Metadata-Version: 2.1
Name: wespeakerruntime
Version: 1.0.1
Home-page: https://github.com/wenet-e2e/wespeaker
Author: Chengdong Liang
Author-email: liangchengdongd@qq.com
License: Apache licensed, as found in the LICENSE file
Classifier: Programming Language :: Python
Classifier: Topic :: Scientific/Engineering :: Artificial Intelligence
Requires-Python: >=3.6
Description-Content-Type: text/markdown
Requires-Dist: onnxruntime
Requires-Dist: kaldiio
Requires-Dist: torchaudio
Requires-Dist: tqdm

# WeSpeaker Python Binding

This is a python binding of WeSpeaker.

WeSpeaker is a production first and production ready end-to-end speaker recognition toolkit.

1. Two onnx models are available: [voxceleb model](https://wespeaker-1256283475.cos.ap-shanghai.myqcloud.com/models/voxceleb/voxceleb_resnet34_LM.onnx), [cnceleb_model](https://wespeaker-1256283475.cos.ap-shanghai.myqcloud.com/models/cnceleb/cnceleb_resnet34_LM.onnx)
2. Extract embedding from wav file or feature(Fbank/MFCC).
3. Support using `kaldiio` to save embedding.

## Install

Python 3.6+ is required.

``` sh
pip3 install wespeakerruntime
```

## Usage

### Extract embedding from wav file

``` python
import sys
import wespeakerruntime as wespeaker
wav_file = sys.argv[1]
speaker = wespeaker.Speaker(lang='chs')
ans = speaker.extract_embedding(wav_file)
print(ans)
```

You can also specify the following parameter in `wespeaker.Speaker`

- `onnx_path` (str, optional): is the path of `onnx model`.
  - Default: onnx model will be downloaded from the server.
- `lang` (str): `chs` for [cnceleb_model](https://wespeaker-1256283475.cos.ap-shanghai.myqcloud.com/models/cnceleb/cnceleb_resnet34_LM.onnx). `en` for [voxceleb model](https://wespeaker-1256283475.cos.ap-shanghai.myqcloud.com/models/voxceleb/voxceleb_resnet34_LM.onnx).
- `inter_op_num_threads` and `intra_op_num_threads` (int): the number of threads during the model runing.

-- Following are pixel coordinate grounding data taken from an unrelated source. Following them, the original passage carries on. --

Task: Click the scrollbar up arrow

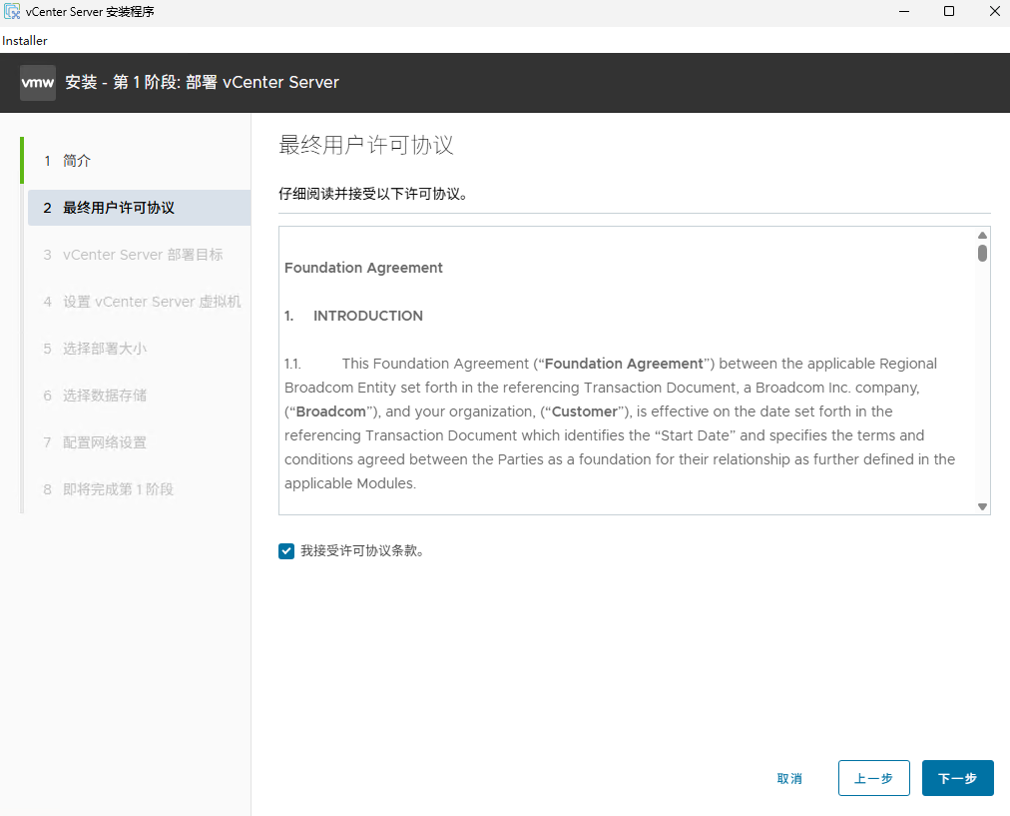Action: 982,236
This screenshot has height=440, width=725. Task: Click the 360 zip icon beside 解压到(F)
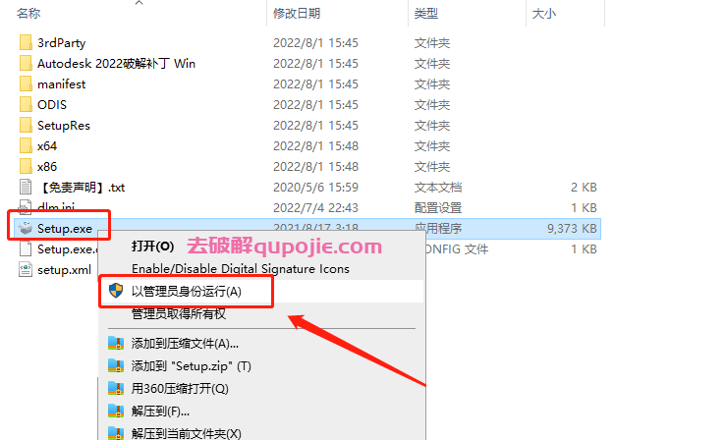point(116,411)
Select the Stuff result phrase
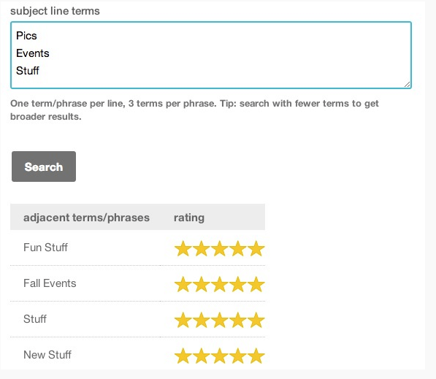436x379 pixels. pos(35,319)
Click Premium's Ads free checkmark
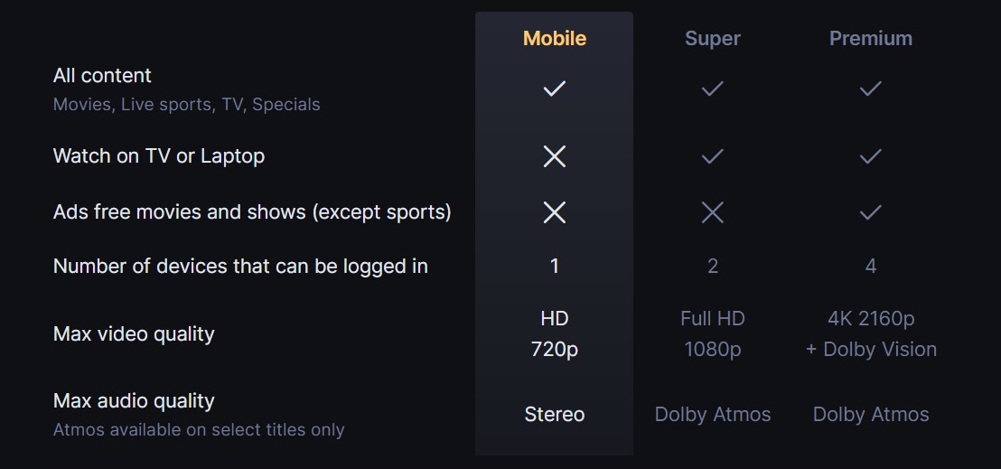Viewport: 1001px width, 469px height. pyautogui.click(x=870, y=212)
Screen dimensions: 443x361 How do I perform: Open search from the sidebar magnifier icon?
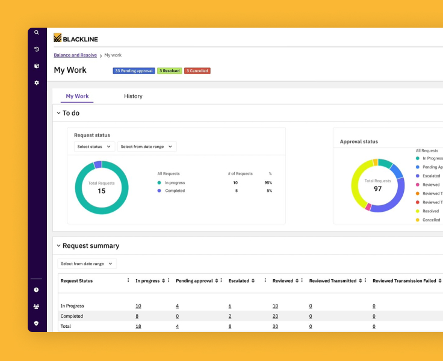click(x=37, y=32)
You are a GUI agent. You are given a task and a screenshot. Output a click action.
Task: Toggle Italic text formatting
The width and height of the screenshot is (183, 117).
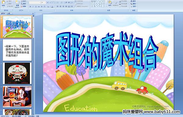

For details, please see: https://onnxruntime.ai/docs/

The parameters of `extract_embedding`
- `wav_path` (str): the path of wav
- `resample_rate` (int): resampling rate. Default: 16000
- `num_mel_bins` (int): dimension of fbank. Default: 80
- `frame_length` (int): frame length. Default: 25
- `frame_shift` (int): frame shift. Default: 10
- `cmn` (bool): if true, cepstrum average normalization is applied. Default: True

### Compute cosine score

```python
import wespeakerruntime as wespeaker
speaker = wespeaker.Speaker(lang='chs')
emb1 = speaker.extract_embedding_wav(wav1_path)
emb2 = speaker.extract_embedding_wav(wav2_path)
score = speaker.compute_cosine_score(emb1, emb2)
```
The parameters of `compute_cosine_score`:
- `emb1`(numpy.ndarray): embedding of speaker-1
- `emb2`(numpy.ndarray): embedding of speaker-2

### [Optional] Extract embedding from feature(fbank/MFCC)

``` python
import sys
import wespeakerruntime as wespeaker
feat = your_fbank
speaker = wespeaker.Speaker(lang='chs')
ans = speaker.extract_embedding_feat(feat)
print(ans)
```

The parameters of `extract_embedding_feat`:
- `feats`(numpy.ndarray): the shape is [B, T, D].
- `cmn`(bool): if true, cepstrum average normalization is applied. Default: True

### [Optional] Extract embedding from wav.scp

``` python
import sys
import wespeakerruntime as wespeaker
wav_scp = sys.argv[1]
speaker = wespeaker.Speaker(lang='chs')
speaker.extract_embedding_kaldiio(wav_scp, 'embed.ark')
```

The parameters of `extract_embedding_kaldiio`:
- `wav_path` (str): the path of wav
- `embed_ark` (str): the path of `$ouput`.ark
- `resample_rate` (int): resampling rate. Default: 16000
- `num_mel_bins`(int): dimension of fbank. Default: 80
- `frame_length`(int): frame length. Default: 25
- `frame_shift`(int): frame shift. Default: 10
- `cmn`(bool): if true, cepstrum average normalization is applied. Default: True

## Build on Your Local Machine

``` sh
git clone git@github.com:wenet-e2e/wespeaker.git
cd wespeaker/runtime/binding/python
python setup.py install
```